● Exercise: Return the lines below in which the string "computer" occurs.

● Raw data:

# # # # # # #

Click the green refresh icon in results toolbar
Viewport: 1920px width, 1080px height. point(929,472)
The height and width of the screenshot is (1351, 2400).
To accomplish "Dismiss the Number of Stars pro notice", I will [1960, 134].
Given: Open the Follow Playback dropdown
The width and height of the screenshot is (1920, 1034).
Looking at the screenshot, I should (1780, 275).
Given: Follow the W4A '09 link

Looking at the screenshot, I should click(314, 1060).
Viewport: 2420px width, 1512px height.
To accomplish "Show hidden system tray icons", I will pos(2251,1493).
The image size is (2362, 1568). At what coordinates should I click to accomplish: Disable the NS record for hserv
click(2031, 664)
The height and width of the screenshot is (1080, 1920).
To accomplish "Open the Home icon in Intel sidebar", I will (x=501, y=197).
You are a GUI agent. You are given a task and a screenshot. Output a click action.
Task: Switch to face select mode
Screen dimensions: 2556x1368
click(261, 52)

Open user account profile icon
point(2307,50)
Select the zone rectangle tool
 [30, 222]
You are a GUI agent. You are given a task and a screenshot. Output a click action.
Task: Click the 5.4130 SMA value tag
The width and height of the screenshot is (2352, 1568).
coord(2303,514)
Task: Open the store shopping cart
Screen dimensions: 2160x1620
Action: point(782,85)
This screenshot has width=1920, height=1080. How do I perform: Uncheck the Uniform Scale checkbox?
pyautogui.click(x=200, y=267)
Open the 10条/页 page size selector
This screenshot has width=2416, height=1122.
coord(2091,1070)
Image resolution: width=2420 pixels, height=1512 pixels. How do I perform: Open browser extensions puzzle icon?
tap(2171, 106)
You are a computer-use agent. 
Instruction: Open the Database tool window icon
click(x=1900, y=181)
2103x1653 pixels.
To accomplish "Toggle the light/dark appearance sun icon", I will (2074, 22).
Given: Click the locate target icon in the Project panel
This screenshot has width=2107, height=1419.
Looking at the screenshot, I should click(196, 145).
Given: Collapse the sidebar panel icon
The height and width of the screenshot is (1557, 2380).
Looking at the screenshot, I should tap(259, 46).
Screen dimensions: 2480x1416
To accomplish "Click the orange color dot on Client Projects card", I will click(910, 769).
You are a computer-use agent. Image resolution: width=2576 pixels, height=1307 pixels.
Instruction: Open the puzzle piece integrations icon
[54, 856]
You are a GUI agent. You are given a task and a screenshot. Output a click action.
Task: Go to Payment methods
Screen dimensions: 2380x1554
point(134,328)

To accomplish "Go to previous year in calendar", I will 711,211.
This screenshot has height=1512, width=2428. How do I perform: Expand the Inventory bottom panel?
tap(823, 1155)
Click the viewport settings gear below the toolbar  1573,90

# # # # # # #

● Expected output:
You are a computer-use agent. 
You are a computer-use agent. Image resolution: width=2576 pixels, height=1307 pixels.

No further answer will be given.